The problem:
Repeat the data verbatim.

Supplied records:
......

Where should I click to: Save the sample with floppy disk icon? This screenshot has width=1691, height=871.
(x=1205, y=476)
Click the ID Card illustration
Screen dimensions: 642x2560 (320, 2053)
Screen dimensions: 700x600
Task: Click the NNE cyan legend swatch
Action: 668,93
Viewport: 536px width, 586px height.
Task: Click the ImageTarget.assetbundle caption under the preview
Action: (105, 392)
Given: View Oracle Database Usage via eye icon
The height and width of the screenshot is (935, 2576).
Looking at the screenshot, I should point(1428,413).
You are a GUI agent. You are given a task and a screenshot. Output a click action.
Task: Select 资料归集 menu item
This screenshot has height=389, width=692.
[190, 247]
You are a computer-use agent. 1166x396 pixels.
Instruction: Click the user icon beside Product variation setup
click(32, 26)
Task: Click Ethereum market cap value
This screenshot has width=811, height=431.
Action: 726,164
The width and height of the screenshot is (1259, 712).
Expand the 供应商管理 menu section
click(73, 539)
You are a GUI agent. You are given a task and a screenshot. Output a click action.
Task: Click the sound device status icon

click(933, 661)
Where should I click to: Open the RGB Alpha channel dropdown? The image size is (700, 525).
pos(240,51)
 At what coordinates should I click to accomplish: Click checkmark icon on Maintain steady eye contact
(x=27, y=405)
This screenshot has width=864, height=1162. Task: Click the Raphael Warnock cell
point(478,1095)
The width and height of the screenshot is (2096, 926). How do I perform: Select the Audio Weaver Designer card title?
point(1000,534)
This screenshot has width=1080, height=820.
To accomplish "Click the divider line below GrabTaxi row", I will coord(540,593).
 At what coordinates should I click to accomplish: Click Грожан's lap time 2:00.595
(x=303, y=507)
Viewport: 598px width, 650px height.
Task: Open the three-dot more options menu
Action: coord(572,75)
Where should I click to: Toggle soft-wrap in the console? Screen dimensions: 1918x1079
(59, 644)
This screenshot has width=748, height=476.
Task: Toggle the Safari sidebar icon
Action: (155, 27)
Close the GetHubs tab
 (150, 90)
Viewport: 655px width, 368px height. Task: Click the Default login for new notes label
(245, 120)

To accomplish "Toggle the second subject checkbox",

......

Written answer:
Where should I click to: Save the sample with floppy disk icon? This screenshot has width=1691, height=871.
(x=1205, y=476)
Click the ID Card illustration
Screen dimensions: 642x2560 (320, 2053)
Screen dimensions: 700x600
Task: Click the NNE cyan legend swatch
Action: 668,93
Viewport: 536px width, 586px height.
Task: Click the ImageTarget.assetbundle caption under the preview
Action: (105, 392)
Given: View Oracle Database Usage via eye icon
The height and width of the screenshot is (935, 2576).
Looking at the screenshot, I should point(1428,413).
You are a GUI agent. You are given a task and a screenshot. Output a click action.
Task: Select 资料归集 menu item
This screenshot has height=389, width=692.
[190, 247]
You are a computer-use agent. 1166x396 pixels.
Instruction: Click the user icon beside Product variation setup
click(32, 26)
Task: Click Ethereum market cap value
This screenshot has width=811, height=431.
Action: 726,164
The width and height of the screenshot is (1259, 712).
Expand the 供应商管理 menu section
click(73, 539)
You are a GUI agent. You are given a task and a screenshot. Output a click action.
Task: Click the sound device status icon

click(933, 661)
Where should I click to: Open the RGB Alpha channel dropdown? The image size is (700, 525).
pos(240,51)
 At what coordinates should I click to accomplish: Click checkmark icon on Maintain steady eye contact
(x=27, y=405)
This screenshot has width=864, height=1162. Task: Click the Raphael Warnock cell
point(478,1095)
The width and height of the screenshot is (2096, 926). How do I perform: Select the Audio Weaver Designer card title?
point(1000,534)
This screenshot has width=1080, height=820.
To accomplish "Click the divider line below GrabTaxi row", I will coord(540,593).
 At what coordinates should I click to accomplish: Click Грожан's lap time 2:00.595
(x=303, y=507)
Viewport: 598px width, 650px height.
Task: Open the three-dot more options menu
Action: coord(572,75)
Where should I click to: Toggle soft-wrap in the console? Screen dimensions: 1918x1079
(59, 644)
This screenshot has width=748, height=476.
Task: Toggle the Safari sidebar icon
Action: (155, 27)
Close the GetHubs tab
 (150, 90)
Viewport: 655px width, 368px height. Task: Click the Default login for new notes label
(245, 120)

To accomplish "Toggle the second subject checkbox",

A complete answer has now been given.